• **EXTRACTED RECORDS**:

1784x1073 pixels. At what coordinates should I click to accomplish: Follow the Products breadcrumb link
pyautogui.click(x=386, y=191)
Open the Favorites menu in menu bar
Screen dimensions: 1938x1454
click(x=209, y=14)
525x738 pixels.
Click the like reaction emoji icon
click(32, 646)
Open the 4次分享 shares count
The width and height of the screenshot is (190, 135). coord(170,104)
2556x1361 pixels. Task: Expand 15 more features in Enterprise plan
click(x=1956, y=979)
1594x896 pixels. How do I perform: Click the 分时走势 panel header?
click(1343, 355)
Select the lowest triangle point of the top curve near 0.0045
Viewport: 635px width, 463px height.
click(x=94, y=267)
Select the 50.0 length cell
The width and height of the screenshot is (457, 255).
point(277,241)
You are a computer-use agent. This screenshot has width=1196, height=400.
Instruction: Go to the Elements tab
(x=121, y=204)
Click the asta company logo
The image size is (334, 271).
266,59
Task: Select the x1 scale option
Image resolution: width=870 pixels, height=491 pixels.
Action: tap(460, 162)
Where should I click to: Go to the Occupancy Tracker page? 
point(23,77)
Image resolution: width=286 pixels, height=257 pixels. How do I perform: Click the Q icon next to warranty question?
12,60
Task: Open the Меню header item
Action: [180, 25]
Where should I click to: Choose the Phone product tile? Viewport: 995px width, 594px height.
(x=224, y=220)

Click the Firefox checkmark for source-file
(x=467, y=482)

• **THE PROBLEM**: Pull out every line in the records above that contains the word "resolution".

• **FULL OUTPUT**:
Image resolution: width=870 pixels, height=491 pixels.
Image resolution: width=286 pixels, height=257 pixels. How do I perform: Click the Q icon next to warranty question?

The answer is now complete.